-------- Source material

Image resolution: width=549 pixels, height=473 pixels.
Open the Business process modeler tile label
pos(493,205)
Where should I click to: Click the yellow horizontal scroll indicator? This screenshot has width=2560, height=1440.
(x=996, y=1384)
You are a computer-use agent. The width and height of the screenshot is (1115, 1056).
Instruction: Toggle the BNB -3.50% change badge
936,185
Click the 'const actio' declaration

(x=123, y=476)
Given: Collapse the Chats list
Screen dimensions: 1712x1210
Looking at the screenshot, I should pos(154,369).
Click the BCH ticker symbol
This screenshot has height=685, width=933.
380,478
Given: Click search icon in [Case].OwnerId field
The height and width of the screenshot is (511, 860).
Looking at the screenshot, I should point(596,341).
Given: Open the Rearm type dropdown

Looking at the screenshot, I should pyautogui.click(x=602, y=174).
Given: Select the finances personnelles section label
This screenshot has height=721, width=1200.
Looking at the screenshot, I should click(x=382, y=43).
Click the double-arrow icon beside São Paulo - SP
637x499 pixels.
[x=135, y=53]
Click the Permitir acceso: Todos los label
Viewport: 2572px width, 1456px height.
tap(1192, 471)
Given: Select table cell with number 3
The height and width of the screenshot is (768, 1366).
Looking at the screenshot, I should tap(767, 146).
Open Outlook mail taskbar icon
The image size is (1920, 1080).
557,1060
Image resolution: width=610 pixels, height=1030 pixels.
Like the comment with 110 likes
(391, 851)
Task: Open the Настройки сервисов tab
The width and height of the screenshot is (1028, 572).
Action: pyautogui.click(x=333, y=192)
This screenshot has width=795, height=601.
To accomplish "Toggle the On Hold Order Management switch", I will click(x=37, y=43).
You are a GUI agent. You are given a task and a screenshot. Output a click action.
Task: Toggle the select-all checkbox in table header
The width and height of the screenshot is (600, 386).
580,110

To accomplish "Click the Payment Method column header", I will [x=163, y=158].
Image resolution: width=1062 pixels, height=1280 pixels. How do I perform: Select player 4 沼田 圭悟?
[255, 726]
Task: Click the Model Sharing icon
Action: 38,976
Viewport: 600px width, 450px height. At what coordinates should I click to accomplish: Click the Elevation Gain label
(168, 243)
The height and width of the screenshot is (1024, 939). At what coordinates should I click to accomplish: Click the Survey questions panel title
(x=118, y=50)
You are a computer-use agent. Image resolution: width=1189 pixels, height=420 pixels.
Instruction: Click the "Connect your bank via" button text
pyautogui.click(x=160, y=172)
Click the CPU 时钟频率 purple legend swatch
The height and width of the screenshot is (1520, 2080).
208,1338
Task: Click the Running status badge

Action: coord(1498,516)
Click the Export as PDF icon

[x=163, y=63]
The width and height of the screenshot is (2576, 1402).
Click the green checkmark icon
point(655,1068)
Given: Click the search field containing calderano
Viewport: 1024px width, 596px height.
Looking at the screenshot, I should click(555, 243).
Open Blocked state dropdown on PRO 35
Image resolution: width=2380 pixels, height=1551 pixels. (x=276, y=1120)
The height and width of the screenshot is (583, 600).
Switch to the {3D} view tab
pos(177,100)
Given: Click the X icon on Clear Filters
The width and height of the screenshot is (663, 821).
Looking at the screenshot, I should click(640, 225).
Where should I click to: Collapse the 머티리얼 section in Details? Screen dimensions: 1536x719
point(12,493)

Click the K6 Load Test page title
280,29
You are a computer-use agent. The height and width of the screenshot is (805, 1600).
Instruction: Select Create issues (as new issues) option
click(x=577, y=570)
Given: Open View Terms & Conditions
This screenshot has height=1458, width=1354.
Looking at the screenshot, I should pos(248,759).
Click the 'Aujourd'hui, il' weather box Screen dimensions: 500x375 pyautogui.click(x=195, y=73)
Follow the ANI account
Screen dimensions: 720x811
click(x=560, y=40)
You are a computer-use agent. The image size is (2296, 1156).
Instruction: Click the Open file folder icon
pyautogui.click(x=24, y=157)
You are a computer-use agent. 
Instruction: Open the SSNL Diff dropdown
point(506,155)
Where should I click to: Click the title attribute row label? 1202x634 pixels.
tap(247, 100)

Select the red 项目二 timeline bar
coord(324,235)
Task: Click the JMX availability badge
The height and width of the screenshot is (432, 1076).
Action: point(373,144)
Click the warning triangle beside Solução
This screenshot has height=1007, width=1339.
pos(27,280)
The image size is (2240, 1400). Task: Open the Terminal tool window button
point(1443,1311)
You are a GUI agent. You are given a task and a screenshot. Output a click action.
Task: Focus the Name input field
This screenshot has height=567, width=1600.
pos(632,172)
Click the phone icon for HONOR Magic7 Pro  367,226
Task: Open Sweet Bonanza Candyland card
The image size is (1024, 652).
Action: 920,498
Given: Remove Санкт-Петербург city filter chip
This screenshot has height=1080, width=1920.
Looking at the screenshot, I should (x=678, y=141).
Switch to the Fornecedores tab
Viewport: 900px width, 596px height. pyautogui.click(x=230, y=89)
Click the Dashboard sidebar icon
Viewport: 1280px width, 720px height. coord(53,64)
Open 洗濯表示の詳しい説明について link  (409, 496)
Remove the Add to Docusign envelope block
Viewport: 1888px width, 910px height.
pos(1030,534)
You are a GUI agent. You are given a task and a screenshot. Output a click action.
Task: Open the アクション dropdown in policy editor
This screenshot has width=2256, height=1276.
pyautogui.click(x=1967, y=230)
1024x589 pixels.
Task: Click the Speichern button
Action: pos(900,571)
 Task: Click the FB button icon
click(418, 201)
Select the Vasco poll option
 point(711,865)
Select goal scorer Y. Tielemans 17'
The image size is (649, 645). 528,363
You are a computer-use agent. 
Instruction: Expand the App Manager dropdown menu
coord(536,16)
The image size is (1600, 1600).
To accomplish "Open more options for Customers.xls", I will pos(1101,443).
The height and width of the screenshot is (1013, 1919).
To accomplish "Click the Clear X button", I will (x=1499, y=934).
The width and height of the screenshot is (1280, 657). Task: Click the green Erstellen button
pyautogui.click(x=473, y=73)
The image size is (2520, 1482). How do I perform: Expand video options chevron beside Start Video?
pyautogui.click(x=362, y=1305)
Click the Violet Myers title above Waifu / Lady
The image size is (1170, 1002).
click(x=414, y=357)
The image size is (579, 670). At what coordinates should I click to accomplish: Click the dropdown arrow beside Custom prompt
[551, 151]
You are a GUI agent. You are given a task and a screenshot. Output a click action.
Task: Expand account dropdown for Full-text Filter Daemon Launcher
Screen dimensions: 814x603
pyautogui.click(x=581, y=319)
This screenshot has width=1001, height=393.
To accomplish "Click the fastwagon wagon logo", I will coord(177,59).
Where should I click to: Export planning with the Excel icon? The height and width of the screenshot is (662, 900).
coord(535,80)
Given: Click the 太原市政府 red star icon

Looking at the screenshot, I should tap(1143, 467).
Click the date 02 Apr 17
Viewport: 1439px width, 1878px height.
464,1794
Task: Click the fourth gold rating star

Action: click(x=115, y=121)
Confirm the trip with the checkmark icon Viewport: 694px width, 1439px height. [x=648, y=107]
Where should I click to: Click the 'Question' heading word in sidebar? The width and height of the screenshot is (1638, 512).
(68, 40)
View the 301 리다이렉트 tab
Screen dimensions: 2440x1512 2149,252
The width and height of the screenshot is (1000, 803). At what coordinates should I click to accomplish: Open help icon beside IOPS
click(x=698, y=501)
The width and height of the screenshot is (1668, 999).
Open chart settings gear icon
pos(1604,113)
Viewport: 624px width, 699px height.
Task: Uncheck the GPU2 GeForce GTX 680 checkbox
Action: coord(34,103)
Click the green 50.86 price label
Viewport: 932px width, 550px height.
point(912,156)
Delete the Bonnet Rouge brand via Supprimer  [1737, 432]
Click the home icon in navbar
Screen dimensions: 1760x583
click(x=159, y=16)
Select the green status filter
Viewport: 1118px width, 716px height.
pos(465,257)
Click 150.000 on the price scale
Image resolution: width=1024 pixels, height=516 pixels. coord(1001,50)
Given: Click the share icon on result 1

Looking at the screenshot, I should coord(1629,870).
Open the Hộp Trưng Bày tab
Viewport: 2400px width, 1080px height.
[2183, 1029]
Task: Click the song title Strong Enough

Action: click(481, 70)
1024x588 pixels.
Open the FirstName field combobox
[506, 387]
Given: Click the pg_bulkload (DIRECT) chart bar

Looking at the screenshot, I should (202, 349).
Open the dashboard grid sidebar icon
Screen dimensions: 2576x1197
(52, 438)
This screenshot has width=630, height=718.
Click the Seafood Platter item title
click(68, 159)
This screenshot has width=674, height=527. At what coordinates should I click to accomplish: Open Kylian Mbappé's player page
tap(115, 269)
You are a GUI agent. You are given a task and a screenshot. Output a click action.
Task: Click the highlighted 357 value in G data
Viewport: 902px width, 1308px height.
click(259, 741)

----------------

Quote from the listing the lines running from the line that contains "Given: Click search" up to and including the line that contains "should pyautogui.click(x=602, y=174).".

→ **Worked solution**:
Given: Click search icon in [Case].OwnerId field
The height and width of the screenshot is (511, 860).
Looking at the screenshot, I should point(596,341).
Given: Open the Rearm type dropdown

Looking at the screenshot, I should pyautogui.click(x=602, y=174).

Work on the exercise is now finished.